* Your task:
Please set down only the lines between the line containing "Tap the Login arrow icon" and the end of the records, inclusive, exactly as they stand.

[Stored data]

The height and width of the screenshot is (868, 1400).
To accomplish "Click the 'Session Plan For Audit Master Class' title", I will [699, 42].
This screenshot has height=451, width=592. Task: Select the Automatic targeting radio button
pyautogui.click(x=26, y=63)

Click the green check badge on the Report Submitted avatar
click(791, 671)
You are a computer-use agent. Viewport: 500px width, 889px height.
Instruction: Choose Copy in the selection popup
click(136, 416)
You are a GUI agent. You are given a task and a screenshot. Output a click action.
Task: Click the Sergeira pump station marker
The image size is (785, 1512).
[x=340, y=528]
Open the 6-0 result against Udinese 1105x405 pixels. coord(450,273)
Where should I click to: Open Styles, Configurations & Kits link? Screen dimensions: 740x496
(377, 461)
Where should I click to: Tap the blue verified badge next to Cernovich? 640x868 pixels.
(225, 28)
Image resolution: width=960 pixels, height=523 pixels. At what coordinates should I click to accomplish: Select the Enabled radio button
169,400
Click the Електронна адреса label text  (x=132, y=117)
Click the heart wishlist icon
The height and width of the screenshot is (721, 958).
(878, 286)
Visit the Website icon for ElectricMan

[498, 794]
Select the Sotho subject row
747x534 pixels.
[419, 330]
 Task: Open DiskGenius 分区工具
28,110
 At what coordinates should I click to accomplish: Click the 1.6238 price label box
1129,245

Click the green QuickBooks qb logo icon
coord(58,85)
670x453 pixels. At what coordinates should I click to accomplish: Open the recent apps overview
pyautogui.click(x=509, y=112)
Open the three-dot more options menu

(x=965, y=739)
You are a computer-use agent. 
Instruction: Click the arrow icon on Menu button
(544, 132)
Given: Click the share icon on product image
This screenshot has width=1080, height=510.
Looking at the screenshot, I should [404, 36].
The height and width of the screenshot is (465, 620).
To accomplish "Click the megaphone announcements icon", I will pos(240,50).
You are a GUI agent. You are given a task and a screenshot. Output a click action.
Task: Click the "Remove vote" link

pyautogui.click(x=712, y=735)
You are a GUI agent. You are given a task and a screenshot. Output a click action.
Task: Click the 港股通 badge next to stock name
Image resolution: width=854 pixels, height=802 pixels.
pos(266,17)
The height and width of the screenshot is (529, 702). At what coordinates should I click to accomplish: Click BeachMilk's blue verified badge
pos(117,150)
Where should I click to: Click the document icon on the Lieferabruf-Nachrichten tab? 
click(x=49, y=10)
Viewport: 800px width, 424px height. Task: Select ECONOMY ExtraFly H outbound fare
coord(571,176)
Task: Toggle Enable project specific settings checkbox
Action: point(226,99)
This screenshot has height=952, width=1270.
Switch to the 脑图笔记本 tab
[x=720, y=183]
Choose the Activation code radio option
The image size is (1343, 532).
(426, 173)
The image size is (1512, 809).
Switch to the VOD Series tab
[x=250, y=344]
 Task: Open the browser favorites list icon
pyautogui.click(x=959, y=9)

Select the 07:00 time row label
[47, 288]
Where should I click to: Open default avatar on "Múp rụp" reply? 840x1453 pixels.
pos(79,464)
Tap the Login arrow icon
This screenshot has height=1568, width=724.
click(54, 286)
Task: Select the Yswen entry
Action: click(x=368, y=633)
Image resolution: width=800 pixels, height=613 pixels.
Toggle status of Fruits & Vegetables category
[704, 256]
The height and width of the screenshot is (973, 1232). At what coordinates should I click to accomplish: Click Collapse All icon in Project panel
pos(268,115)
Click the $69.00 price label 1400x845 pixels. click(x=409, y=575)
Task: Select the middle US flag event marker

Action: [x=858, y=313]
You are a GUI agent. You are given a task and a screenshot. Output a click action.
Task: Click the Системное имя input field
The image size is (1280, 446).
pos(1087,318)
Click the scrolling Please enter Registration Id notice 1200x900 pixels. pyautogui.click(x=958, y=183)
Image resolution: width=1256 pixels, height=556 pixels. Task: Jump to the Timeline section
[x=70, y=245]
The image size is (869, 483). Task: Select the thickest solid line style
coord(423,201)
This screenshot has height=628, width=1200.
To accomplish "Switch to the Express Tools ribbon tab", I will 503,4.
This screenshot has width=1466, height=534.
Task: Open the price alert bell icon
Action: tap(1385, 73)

* Result for this task:
Tap the Login arrow icon
This screenshot has height=1568, width=724.
click(54, 286)
Task: Select the Yswen entry
Action: click(x=368, y=633)
Image resolution: width=800 pixels, height=613 pixels.
Toggle status of Fruits & Vegetables category
[704, 256]
The height and width of the screenshot is (973, 1232). At what coordinates should I click to accomplish: Click Collapse All icon in Project panel
pos(268,115)
Click the $69.00 price label 1400x845 pixels. click(x=409, y=575)
Task: Select the middle US flag event marker

Action: [x=858, y=313]
You are a GUI agent. You are given a task and a screenshot. Output a click action.
Task: Click the Системное имя input field
The image size is (1280, 446).
pos(1087,318)
Click the scrolling Please enter Registration Id notice 1200x900 pixels. pyautogui.click(x=958, y=183)
Image resolution: width=1256 pixels, height=556 pixels. Task: Jump to the Timeline section
[x=70, y=245]
The image size is (869, 483). Task: Select the thickest solid line style
coord(423,201)
This screenshot has height=628, width=1200.
To accomplish "Switch to the Express Tools ribbon tab", I will 503,4.
This screenshot has width=1466, height=534.
Task: Open the price alert bell icon
Action: tap(1385, 73)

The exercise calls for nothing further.